## Goal of the exercise
Use the ESKF state-prediction excerpt to answer these:
(a) Which two IMU quantities make up the vector u_mk?
(b) What does the matrix Φ_{k+1,k} represent?
(c) Which Jacobi matrix corresponds to the noise-state vector?

2.1.2. ESKF State-Prediction Model

The nominal state vector under discrete conditions is defined as $x_k={\left[q_k,v_k,p_k,a_k,{\omega }_k\right]}^T$, the error state vector as $\delta x_k={\left[\delta q_k,\delta v_k,\delta p_k,\delta a_{bk},\delta {\omega }_{bk}\right]}^T$, the IMU acceleration and angular velocity measurement noise vector as $u_{mk}=[a_{mk},{\omega }_{mk}{]}^T$, and the IMU attitude, velocity, acceleration zero bias, and angular velocity zero bias noise vectors as $w_k=[w_{\theta k},w_{vk},w_{ak},w_{\omega k}{]}^T$. At moment $t_{k+1}$, the nominal state vector is formulated as follows:

$$x_{k+1}=f(x_k,u_{mk}),$$

(5)

where $f(\cdot )$ represents the recursive function of the nominal-state vector. The error-state vector formula for moment $t_{k+1}$ is shown in Equation (6):

$$\begin{array}{ll}\delta x_{k+1}& =f_{\delta }(x_k,\delta x_k,u_{mk},w_k)\\ & =(I+F_{x_k}\mathsf{\Delta }t)\delta x_k+G_{w_k}\mathsf{\Delta }t{w}_k\\ & ={\mathsf{\Phi }}_{k+1,k}\delta x_k+{\mathsf{\Gamma }}_{k+1,k}{w}_k\end{array},$$

(6)

where $f_{\delta }(\cdot )$ represents the recursive function of the error-state vector. The $G_{w_k}$ and $F_{x_k}$ represent the Jacobi matrices corresponding to the noise-state vector and the error-state vector, respectively. The ${\Phi }_{k+1,k}$ is the state–transfer matrix from moment $t_k$ to moment $t_{k+1}$. The ${\Gamma }_{k+1,k}$ is the noise–transfer matrix from moment $t_k$ to moment $t_{k+1}$. The specific expressions of $F_{x_k}$ and $G_{w_k}$ are as shown in Equation (7):

$$\begin{gathered} F_{x_k}=\left[\begin{array}{ccccc}{C}_b^n{\left[{\omega }_{mk}-{\omega }_{bk}\right]}_{\times }& 0_{3\times 3}& 0_{3\times 3}& 0_{3\times 3}& -I_{3\times 3}\\ -C_b^n{\left[a_{mk}-a_{bk}\right]}_{\times }& I_{3\times 3}& -C_b^n& 0_{3\times 3}& 0_{3\times 3}\\ 0_{3\times 3}& I_{3\times 3}& I_{3\times 3}& 0_{3\times 3}& 0_{3\times 3}\\ 0_{3\times 3}& 0_{3\times 3}& 0_{3\times 3}& I_{3\times 3}& 0_{3\times 3}\\ 0_{3\times 3}& 0_{3\times 3}& 0_{3\times 3}& 0_{3\times 3}& I_{3\times 3}\end{array}\right]; \\ {G}_{w_k}=\left[\begin{array}{cccc}-I_{3\times 3}& 0_{3\times 3}& 0_{3\times 3}& 0_{3\times 3}\\ 0_{3\times 3}& -I_{3\times 3}& 0_{3\times 3}& 0_{3\times 3}\\ 0_{3\times 3}& 0_{3\times 3}& 0_{3\times 3}& 0_{3\times 3}\\ 0_{3\times 3}& 0_{3\times 3}& I_{3\times 3}& 0_{3\times 3}\\ 0_{3\times 3}& 0_{3\times 3}& 0_{3\times 3}& I_{3\times 3}\end{array}\right]. \end{gathered}$$

(7)

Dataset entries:

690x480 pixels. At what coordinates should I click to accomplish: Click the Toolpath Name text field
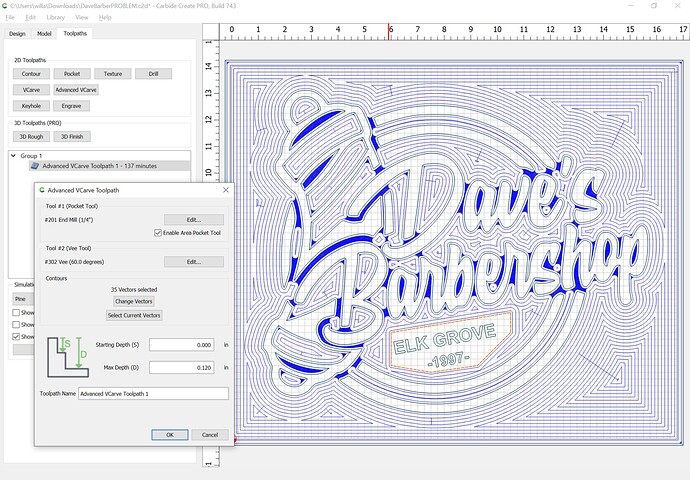153,394
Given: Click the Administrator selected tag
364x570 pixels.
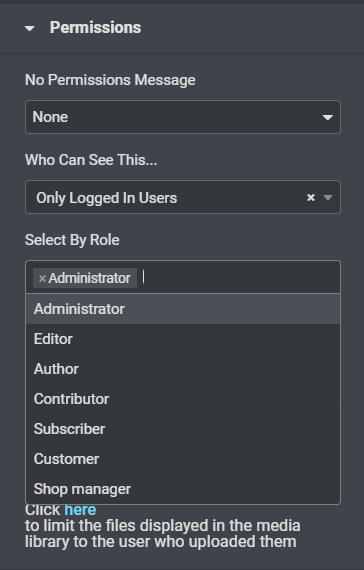Looking at the screenshot, I should pos(85,278).
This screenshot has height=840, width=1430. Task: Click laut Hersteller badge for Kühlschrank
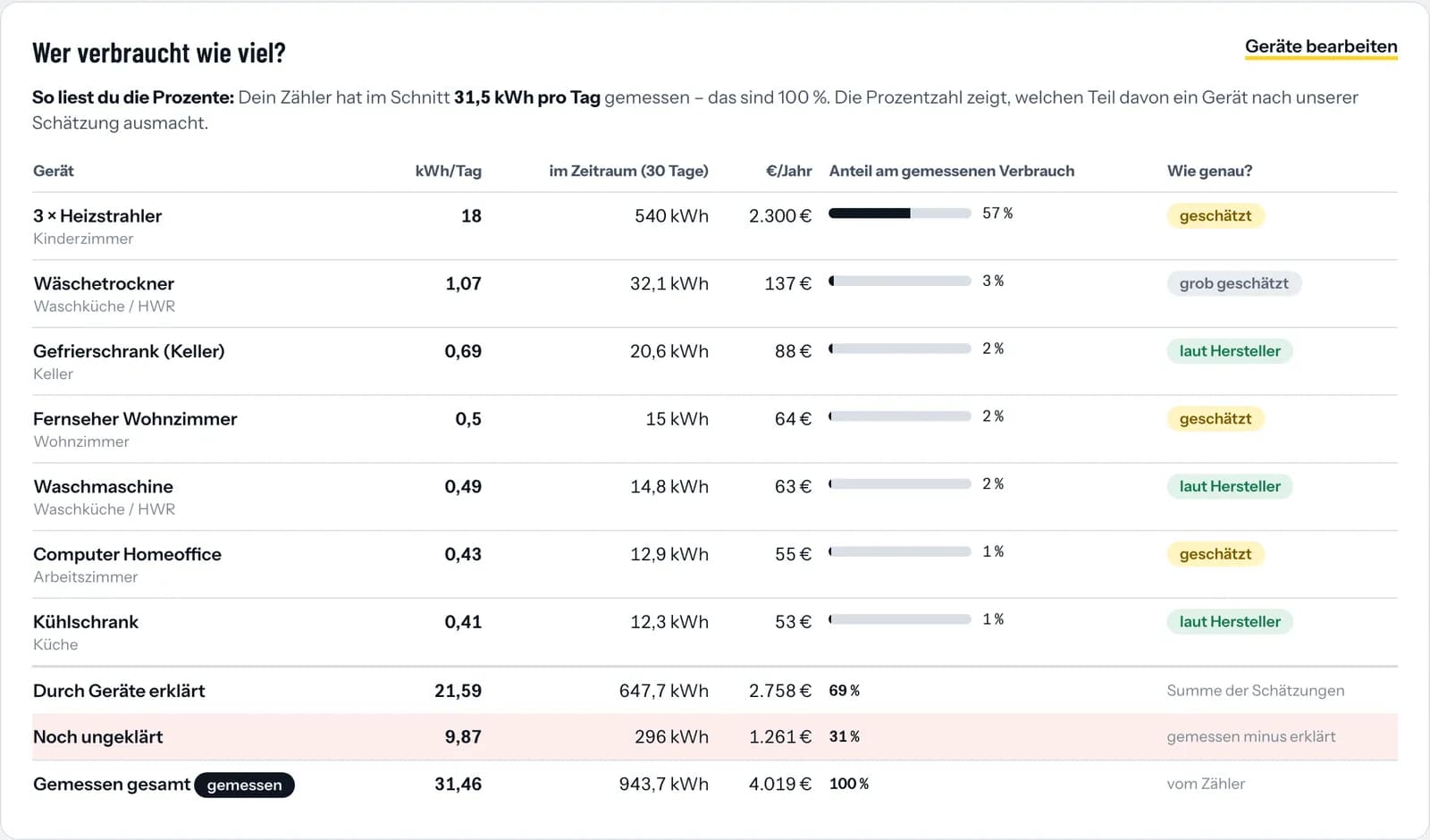[x=1230, y=622]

## Response below
(a) The IMU acceleration and angular velocity measurements (a_mk and ω_mk).
(b) The state-transfer matrix from moment t_k to moment t_{k+1}.
(c) G_{w_k}.